Nodjialem Myaro: «C'est une bonne chose que les Françaises tombent contre les Danoises en demi»
HANDBALL•L'ancienne internationale de handball évoque le parcours des Bleues au Mondial de hand 2011…Recueilli par Julie Lévy-Marchal
Nodjialem Myaro est une ancienne internationale de l’équipe de handball française, championne du monde en 2003. Très occupée, elle suit comme elle peut le Mondial qui se déroule à Sao Paulo mais livre ses impressions sur cette équipe de France et son parcours exceptionnel.
Suivez-vous le mondial?
Quand je peux. Je n’ai malheureusement vu aucun match en direct, à cause des horaires de diffusion. Mais je les regarde sur internet et je suis en constante connexion avec Valerie Nicolas [ancienne coéquipière de Myaro en équipe de France et actuelle coéquipière à Nice, qui est présente sur place], qui me donne ses impressions en direct live de là-bas. On se parle tous les jours.
Comment expliquez-vous le bon parcours des filles au Mondial?
Elles ont bien remonté la pente depuis le creux de vague de 2005-2007. Elles avaient besoin de travailler ensemble, dans la difficulté, de se construire une expérience. Ce qu’elles arrivent à faire aujourd’hui est le fruit de leur travail depuis quelques années. C’est une équipe qui a eu pas mal de départs, pas mal de blessures aussi. Elles ont enfin trouvé une stabilité et un jeu et elles montrent ce qu’elles sont capables de faire.
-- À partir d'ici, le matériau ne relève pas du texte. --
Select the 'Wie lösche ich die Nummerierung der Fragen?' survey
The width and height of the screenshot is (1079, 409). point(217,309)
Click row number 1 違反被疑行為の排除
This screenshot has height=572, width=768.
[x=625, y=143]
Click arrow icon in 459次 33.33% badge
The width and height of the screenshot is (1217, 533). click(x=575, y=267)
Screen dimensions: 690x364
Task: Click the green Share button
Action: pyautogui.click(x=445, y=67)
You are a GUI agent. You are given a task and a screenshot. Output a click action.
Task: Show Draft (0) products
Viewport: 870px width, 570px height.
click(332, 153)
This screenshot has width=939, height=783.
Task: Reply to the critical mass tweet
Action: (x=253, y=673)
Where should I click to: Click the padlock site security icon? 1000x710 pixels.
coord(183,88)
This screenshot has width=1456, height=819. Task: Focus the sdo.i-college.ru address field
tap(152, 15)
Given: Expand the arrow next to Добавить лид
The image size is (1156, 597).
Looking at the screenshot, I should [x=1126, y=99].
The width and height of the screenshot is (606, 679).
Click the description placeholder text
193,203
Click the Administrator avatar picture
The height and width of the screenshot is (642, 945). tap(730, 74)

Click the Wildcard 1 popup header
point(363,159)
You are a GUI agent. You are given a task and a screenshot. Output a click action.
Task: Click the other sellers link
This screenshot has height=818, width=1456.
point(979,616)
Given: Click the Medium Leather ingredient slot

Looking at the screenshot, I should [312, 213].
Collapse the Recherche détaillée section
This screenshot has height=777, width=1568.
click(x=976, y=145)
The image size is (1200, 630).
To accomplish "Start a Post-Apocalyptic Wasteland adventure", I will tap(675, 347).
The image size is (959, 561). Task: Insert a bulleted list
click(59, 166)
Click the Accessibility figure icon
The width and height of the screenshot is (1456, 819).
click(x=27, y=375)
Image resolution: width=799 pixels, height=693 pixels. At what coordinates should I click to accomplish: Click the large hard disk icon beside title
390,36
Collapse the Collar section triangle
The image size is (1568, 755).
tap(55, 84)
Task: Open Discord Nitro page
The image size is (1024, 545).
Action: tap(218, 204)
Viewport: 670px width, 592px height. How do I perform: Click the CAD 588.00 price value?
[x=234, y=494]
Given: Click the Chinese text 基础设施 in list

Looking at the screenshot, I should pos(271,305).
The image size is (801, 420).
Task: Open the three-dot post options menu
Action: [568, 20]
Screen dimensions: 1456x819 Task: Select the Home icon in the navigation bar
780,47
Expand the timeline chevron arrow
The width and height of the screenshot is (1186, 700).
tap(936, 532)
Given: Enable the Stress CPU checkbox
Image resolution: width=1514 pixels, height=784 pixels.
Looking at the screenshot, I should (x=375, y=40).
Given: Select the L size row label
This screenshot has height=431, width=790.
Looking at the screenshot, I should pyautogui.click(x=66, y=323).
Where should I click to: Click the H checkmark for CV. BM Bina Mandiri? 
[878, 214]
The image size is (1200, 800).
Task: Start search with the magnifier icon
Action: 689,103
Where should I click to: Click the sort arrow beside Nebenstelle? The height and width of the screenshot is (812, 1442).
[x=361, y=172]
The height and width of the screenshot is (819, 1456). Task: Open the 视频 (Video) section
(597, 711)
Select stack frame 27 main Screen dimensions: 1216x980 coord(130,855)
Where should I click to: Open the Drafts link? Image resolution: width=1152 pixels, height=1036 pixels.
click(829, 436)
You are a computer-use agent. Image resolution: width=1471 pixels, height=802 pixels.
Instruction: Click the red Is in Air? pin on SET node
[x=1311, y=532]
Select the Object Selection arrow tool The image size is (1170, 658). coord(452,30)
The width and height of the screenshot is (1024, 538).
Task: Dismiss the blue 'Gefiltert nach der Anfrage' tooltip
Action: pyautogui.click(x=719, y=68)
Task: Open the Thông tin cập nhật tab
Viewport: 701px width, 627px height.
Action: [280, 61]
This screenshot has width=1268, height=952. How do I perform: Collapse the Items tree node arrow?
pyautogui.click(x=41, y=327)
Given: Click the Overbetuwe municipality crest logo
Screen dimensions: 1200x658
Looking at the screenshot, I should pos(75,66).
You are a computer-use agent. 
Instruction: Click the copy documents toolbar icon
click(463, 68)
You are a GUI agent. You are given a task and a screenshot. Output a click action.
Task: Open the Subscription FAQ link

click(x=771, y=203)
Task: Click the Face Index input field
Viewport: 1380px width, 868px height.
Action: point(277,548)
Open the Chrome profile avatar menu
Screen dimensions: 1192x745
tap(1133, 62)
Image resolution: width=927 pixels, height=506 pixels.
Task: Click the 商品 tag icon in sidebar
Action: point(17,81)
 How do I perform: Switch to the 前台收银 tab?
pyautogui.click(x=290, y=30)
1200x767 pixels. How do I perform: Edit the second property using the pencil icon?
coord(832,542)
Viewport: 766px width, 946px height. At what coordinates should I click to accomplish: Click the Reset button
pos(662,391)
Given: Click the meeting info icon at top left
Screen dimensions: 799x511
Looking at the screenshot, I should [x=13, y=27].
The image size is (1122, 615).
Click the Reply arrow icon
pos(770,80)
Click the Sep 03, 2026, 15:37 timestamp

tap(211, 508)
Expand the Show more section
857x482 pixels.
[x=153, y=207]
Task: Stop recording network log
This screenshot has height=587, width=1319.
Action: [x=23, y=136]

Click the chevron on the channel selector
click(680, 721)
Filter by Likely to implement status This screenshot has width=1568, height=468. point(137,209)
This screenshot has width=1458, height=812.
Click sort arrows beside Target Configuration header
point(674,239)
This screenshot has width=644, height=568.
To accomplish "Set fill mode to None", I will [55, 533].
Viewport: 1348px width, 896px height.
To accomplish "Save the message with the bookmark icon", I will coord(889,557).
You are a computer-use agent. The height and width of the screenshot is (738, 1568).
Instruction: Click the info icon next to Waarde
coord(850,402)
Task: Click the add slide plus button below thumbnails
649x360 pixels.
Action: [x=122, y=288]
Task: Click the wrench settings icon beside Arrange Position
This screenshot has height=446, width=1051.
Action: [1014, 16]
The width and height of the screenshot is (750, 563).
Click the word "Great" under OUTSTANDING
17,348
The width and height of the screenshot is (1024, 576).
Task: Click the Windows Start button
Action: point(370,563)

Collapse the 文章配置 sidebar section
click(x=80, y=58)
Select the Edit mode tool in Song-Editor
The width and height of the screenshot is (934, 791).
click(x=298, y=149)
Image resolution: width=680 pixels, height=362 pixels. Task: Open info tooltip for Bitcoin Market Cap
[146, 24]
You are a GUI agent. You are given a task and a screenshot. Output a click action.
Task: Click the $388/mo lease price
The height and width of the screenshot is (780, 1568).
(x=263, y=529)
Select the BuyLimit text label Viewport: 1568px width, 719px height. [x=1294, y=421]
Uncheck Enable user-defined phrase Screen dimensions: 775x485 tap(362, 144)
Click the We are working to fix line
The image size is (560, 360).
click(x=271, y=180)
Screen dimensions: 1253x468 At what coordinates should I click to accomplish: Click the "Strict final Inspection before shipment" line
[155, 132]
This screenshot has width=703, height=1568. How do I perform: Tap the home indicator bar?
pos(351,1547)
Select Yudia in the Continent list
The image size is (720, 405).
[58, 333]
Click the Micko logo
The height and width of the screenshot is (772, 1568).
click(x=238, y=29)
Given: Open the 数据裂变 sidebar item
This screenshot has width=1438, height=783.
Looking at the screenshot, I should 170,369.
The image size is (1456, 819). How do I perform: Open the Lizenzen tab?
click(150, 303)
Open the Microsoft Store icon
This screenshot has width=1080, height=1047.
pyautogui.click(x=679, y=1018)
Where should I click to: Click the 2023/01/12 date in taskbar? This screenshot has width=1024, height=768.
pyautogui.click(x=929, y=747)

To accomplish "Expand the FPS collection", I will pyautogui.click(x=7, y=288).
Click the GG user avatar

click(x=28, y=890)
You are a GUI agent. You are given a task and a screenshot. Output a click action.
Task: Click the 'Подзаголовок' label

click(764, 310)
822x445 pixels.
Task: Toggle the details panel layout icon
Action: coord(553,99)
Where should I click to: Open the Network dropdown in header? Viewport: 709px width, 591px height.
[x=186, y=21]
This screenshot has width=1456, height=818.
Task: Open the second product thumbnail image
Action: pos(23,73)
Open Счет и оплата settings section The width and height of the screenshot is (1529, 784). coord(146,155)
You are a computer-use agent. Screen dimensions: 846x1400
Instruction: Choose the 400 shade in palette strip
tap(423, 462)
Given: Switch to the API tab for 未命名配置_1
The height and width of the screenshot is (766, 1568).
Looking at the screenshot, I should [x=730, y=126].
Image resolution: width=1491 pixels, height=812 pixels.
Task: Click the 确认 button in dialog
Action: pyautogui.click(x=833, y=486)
C’est grâce à Olivier Krumbholz, leur entraineur?
Pour beaucoup oui. C’est l’entraineur des filles depuis 1997, il connait ses filles, il les suit pendant le championnat, et il les regarde évoluer; il sait comment travailler avec elles. Les filles jouissent aujourd’hui du travail de fond qu’elles accomplissent avec Olivier Krumbholz depuis quelques temps.
Vous qui avez gagné le Mondial en 2003, dans quel état d’esprit pensez-vous que les Françaises sont actuellement?
Les filles sont dans leur dynamique positive et elles tentent d’engranger les bons points et elles montent en puissance.
Comment envisagez-vous la suite de ce Mondial pour les Françaises?
Elles rencontrent le Danemark et c’est très bien parce qu’elles vont affronter un jeu classique qui va mieux leur convenir. Même si le Danemark est une bonne équipe, c’est une bonne chose qu’elles tombent contre elles plutôt que contre les Angolaises qui ont un jeu plus atypique et plus déstabilisant. Les France-Danemark sont récurrents, elles connaissent les joueuses, elles connaissent leur jeu très répété.
Vous les voyez aller jusqu’au bout?
J’espère. Je ne leur souhaite que ça. Maintenant, on sait très bien qu’il y a un aspect psychologique important à jouer une demi et en tant qu’ancienne internationale, je sais que les choix vont être déterminants. Le choix techniques et tactiques de l’entraineur, le choix défensif, plein de choses qui feront déjouer les Danoises... Pour les émotions qu’une victoire en championnat du monde procure, je leur souhaite d’aller jusqu’au bout!